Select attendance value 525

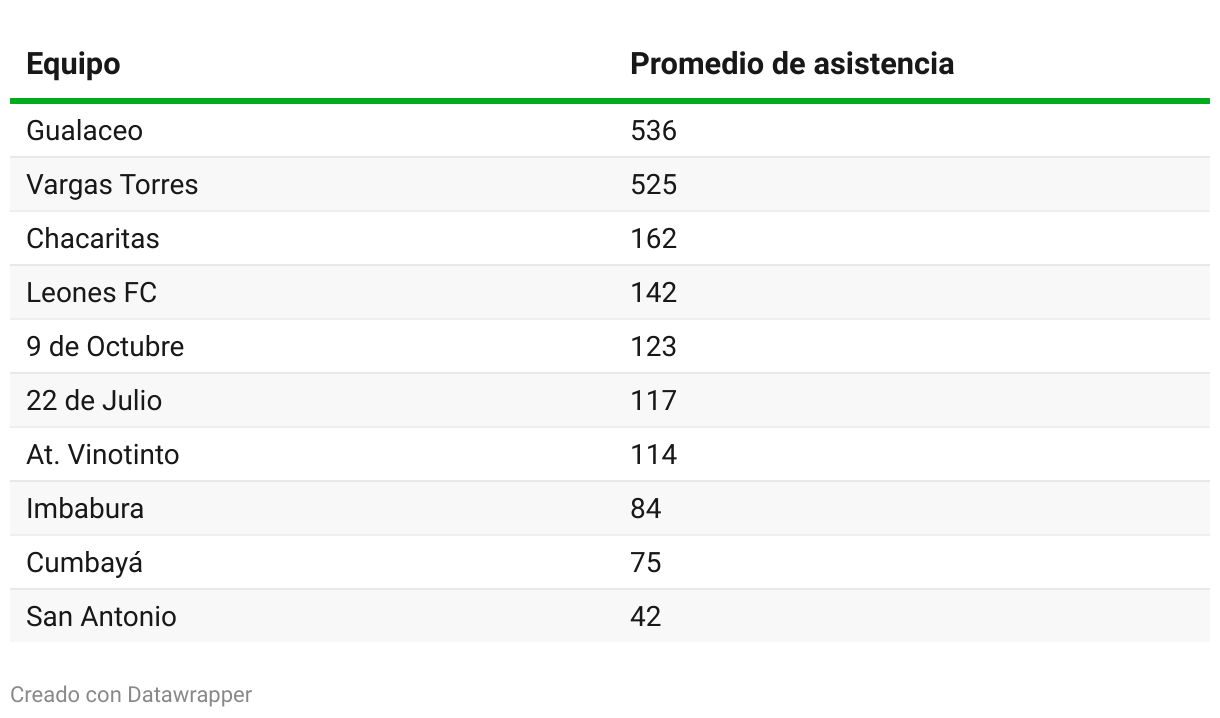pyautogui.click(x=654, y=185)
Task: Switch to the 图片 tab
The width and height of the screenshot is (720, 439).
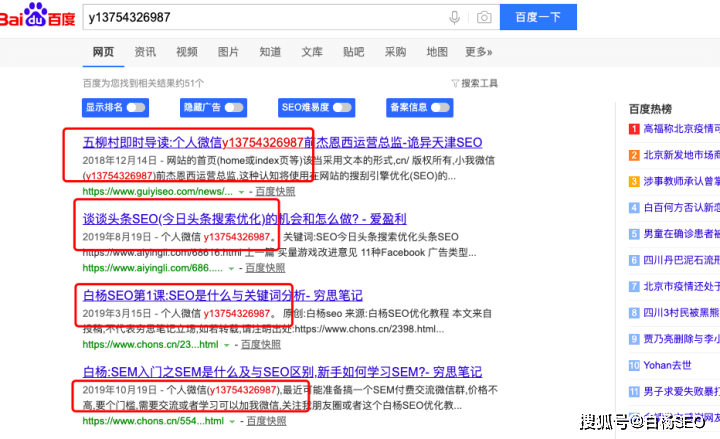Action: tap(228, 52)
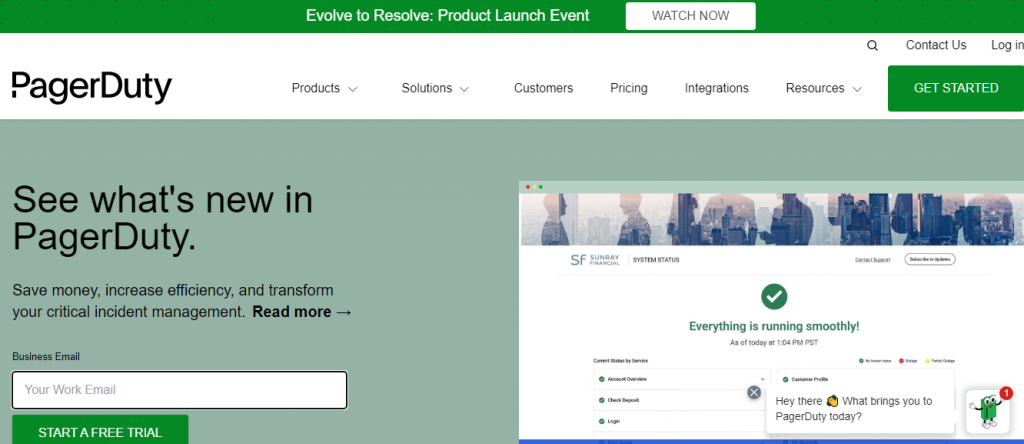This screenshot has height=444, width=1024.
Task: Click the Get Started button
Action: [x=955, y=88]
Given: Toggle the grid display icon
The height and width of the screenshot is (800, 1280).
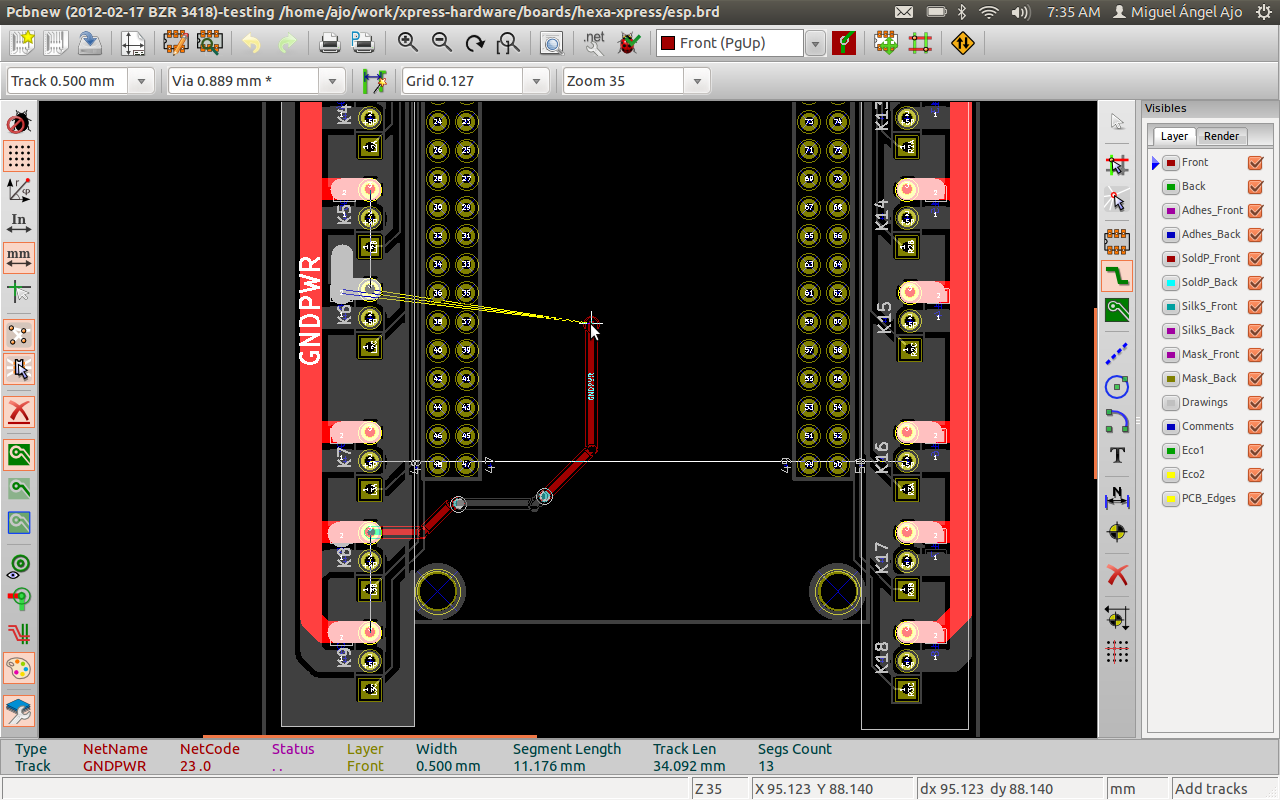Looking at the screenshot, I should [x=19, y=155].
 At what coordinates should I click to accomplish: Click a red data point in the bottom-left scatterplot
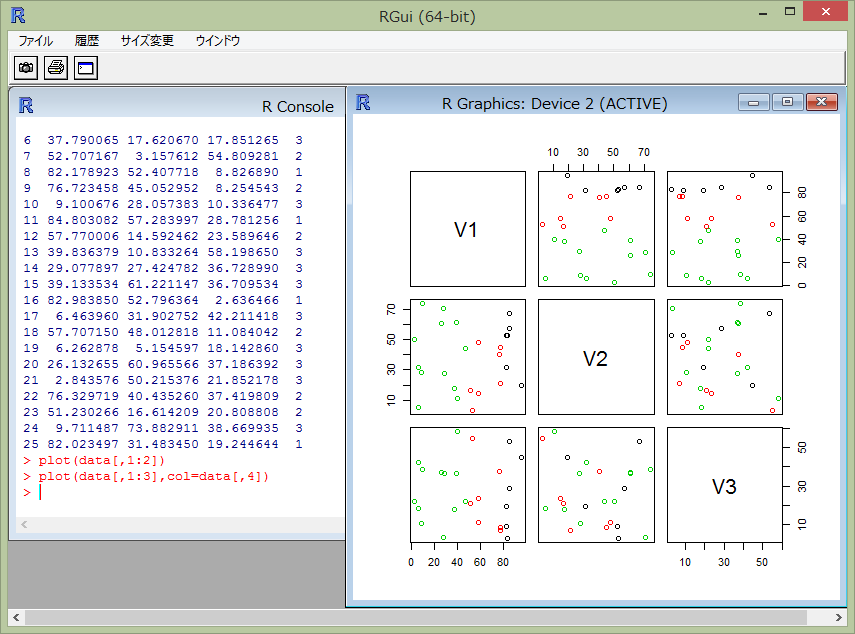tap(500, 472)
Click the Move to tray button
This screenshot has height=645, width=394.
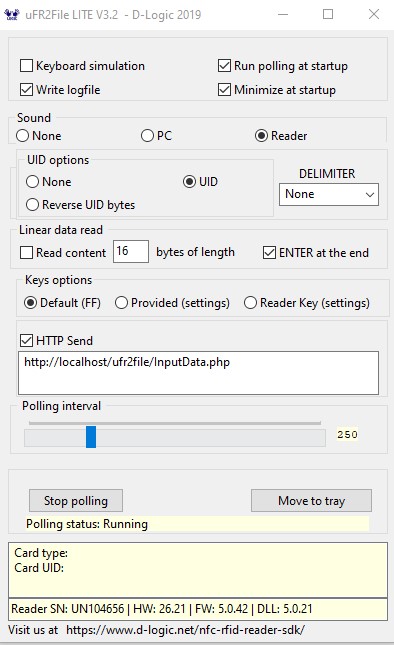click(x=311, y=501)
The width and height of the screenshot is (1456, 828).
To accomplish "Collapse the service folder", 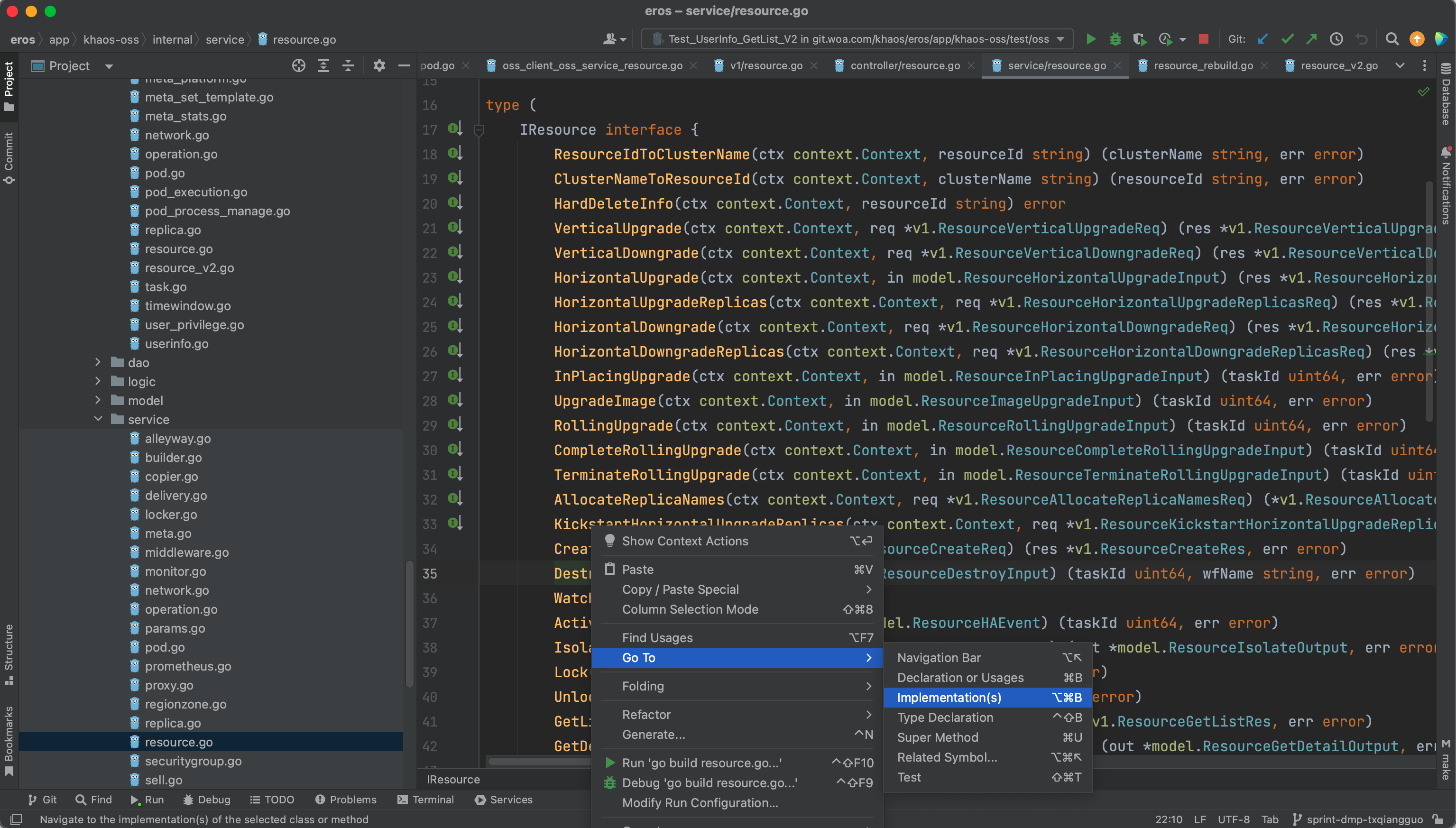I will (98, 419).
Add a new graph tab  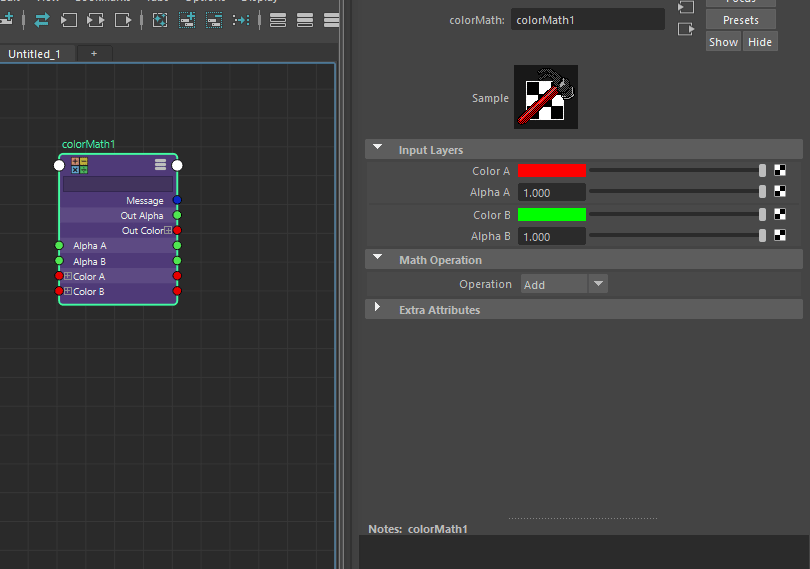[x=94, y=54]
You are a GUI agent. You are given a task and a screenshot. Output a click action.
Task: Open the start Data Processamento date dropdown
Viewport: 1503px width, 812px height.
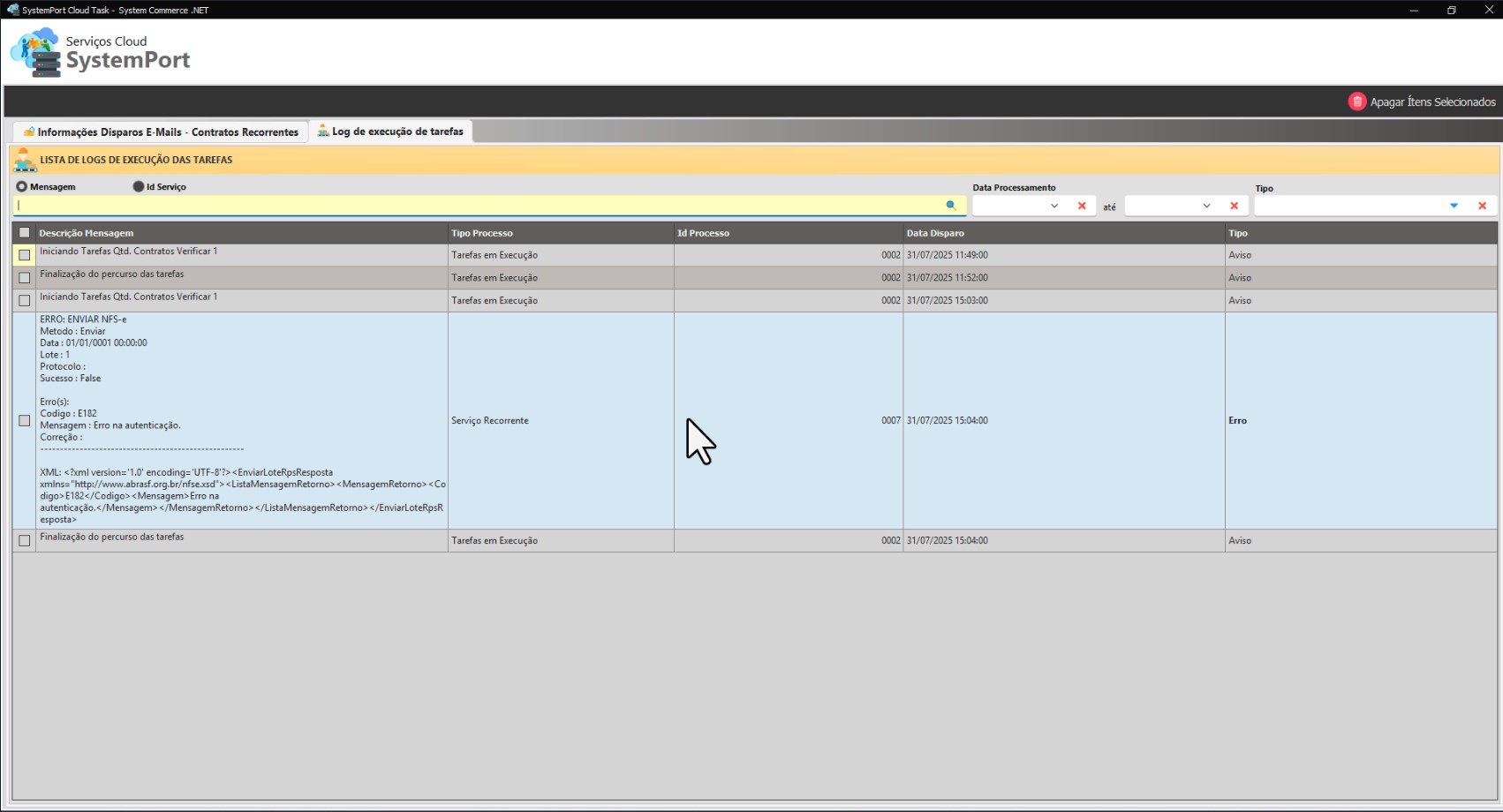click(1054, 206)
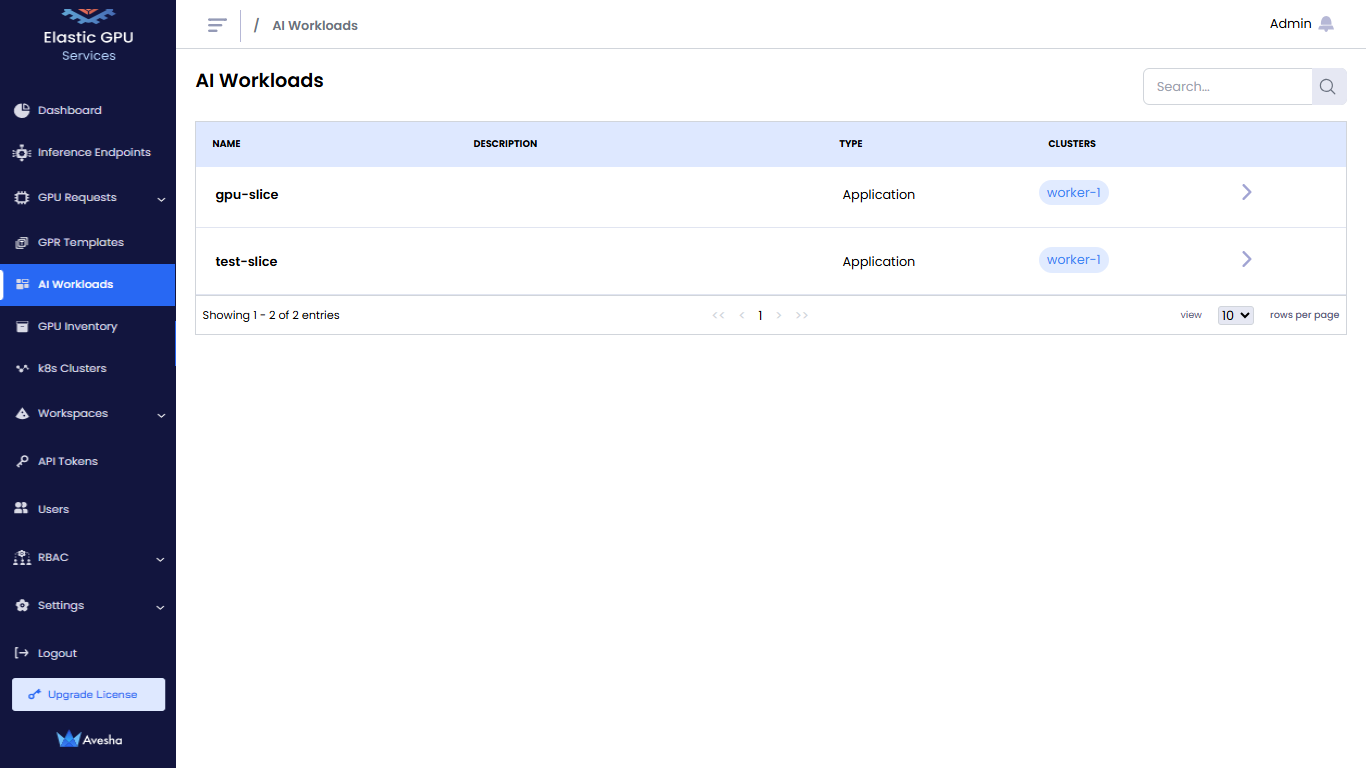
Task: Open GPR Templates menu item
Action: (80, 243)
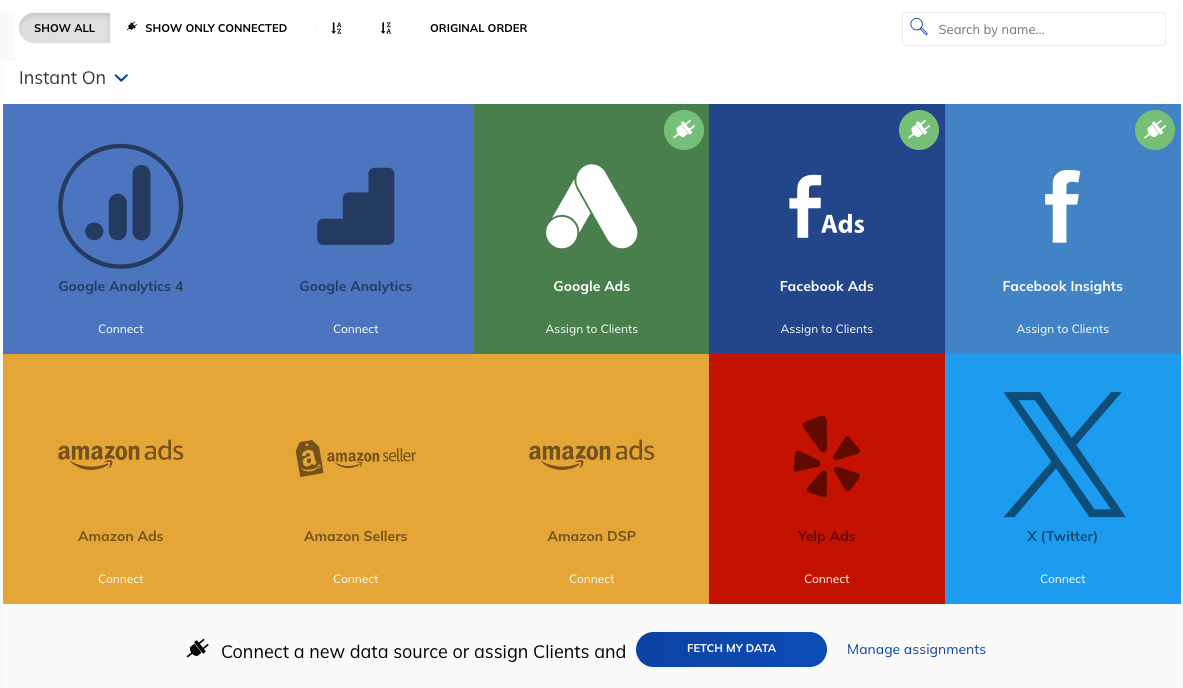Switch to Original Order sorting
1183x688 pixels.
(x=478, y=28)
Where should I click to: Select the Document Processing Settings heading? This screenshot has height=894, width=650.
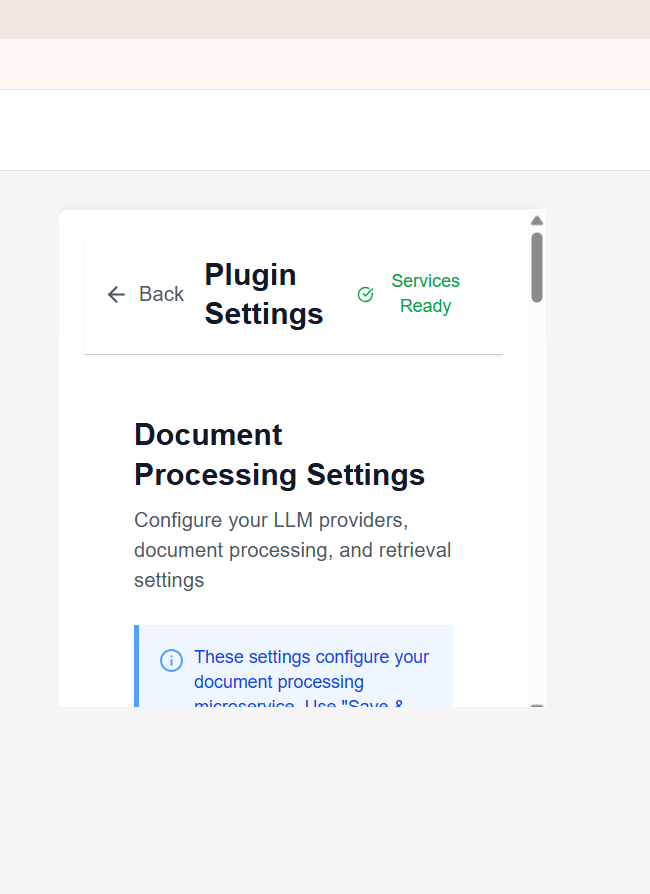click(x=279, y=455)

* _Your goal_:
Transcribe the rows exactly, from the first line up to and including the line with "Looking at the". Omit the pictures from your answer.

* _Task output_:
Select attendance value 525

pyautogui.click(x=654, y=185)
Task: Switch to the 图片 tab
The width and height of the screenshot is (720, 439).
Action: tap(228, 52)
This screenshot has height=444, width=1024.
Task: Click the Get Started button
Action: [x=955, y=88]
Given: Toggle the grid display icon
The height and width of the screenshot is (800, 1280).
Looking at the screenshot, I should [x=19, y=155].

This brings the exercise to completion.